▶ **PROBLEM STATEMENT**
Write out each line of the records that has "height" in it.

▶ **THE RECORDS**
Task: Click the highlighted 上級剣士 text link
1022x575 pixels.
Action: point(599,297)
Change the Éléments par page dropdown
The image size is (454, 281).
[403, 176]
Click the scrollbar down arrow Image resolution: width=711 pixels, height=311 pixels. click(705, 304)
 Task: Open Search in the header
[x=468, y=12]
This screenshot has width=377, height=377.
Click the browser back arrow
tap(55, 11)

--

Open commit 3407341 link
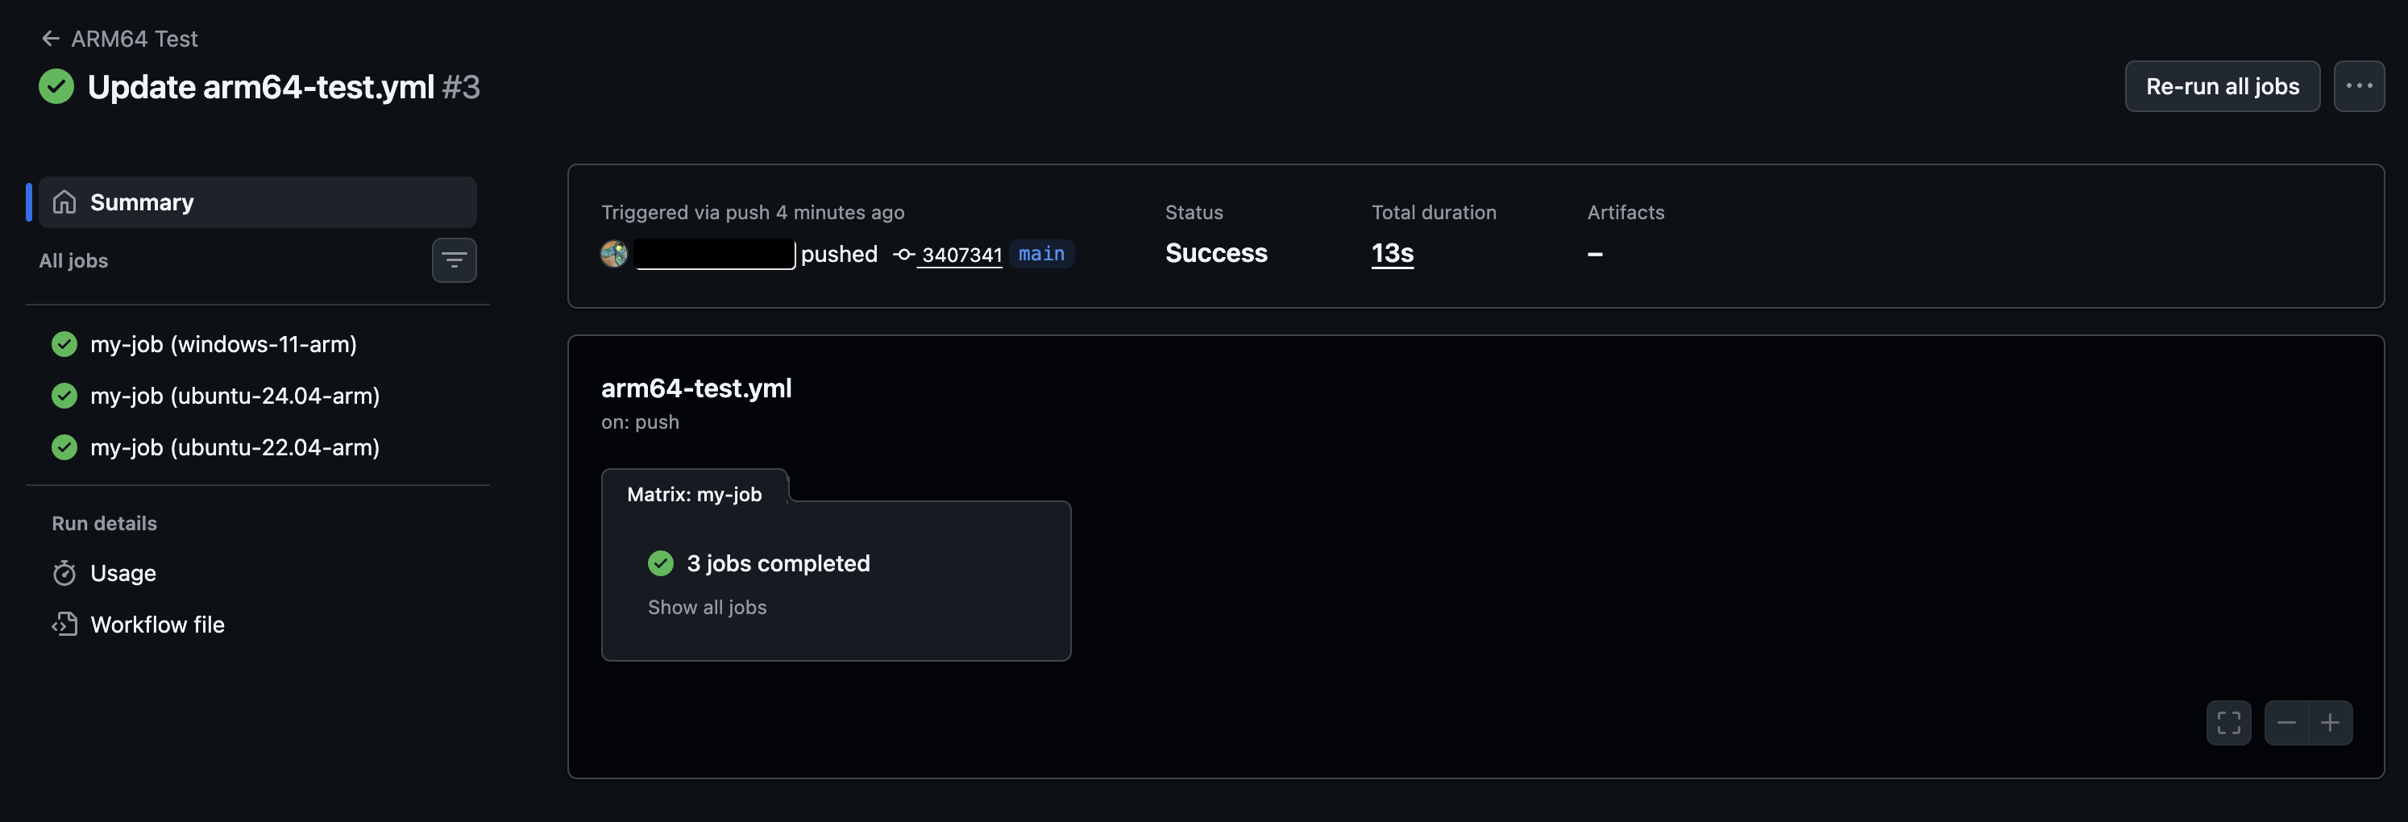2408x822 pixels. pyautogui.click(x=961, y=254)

▶ **SOLUTION TO THIS PROBLEM**
Click the scrollbar down arrow Image resolution: width=711 pixels, height=311 pixels. click(705, 304)
This screenshot has width=377, height=377.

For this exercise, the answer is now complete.